Effect of isothermal multidirectional compression on microstructure and mechanical properties of Al–Zn–Mg–Cu–Zr alloy with minor Sc addition

Abstract

Sc microalloying and isothermal multidirectional compression (IMC) are important methods to refine grains and improve the mechanical properties of Al–Zn–Mg–Cu–Zr alloys. Herein, EBSD, SAXS and TEM have been carried out to investigate the effect of IMC and minor Sc on the microstructure, especially for grain boundary wetting, and mechanical properties of aged Al–Zn–Mg–Cu–Zr alloys by melting and hot compression process parameter optimization. The results show that the strength and plasticity can be obviously improved simultaneously by minor Sc addition and IMC. Especially, stripy GBs (one kind of typical GB complexion) have been widely observed for alloy samples after microalloying Sc and IMC, which indicates the occurrence of GB wetting for Al–Zn–Mg–Cu–Zr alloy. And the GB wetting degree gradually increases for alloys with only microalloying Sc, only IMC and (microalloying Sc + IMC). Combined with GB wetting, the formation of Al3(Sc, Zr) due to Sc addition could inhibit the motion of dislocation and grain boundary, which promotes formation and inhibit growth of recrystallized grains, leading to further grain refinement. Besides, GB wetting degree would affect the precipitate distribution, especially for grain boundary precipitates. Also, GB wetting probably promote grain bridging, which is beneficial to improve the yield strength and ductility of Al–Zn–Mg–Cu–Zr alloys.
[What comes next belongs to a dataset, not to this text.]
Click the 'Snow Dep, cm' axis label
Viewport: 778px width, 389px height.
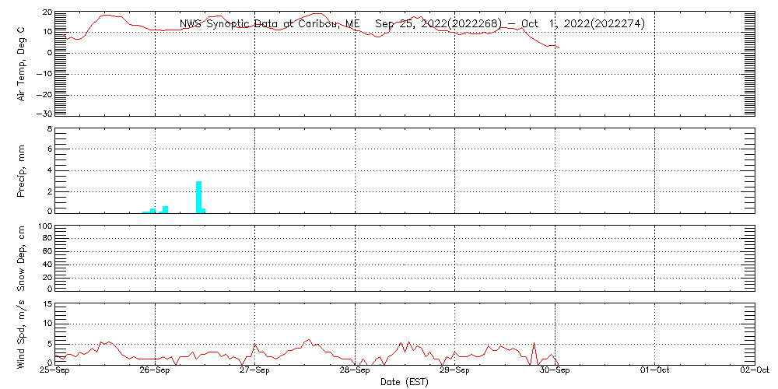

The concurrent effect of grain refinement, the precipitate including finer Al3(Sc, Zr) particles, dislocation strengthening and grain bridging contribute to the simultaneous improvement of the strength and ductility of Al–Zn–Mg–Cu–Zr alloys under IMC and Sc. This study provides a new understanding on microalloying Sc combined with IMC on the microstructure and properties of Al–Zn–Mg–Cu–Zr alloys.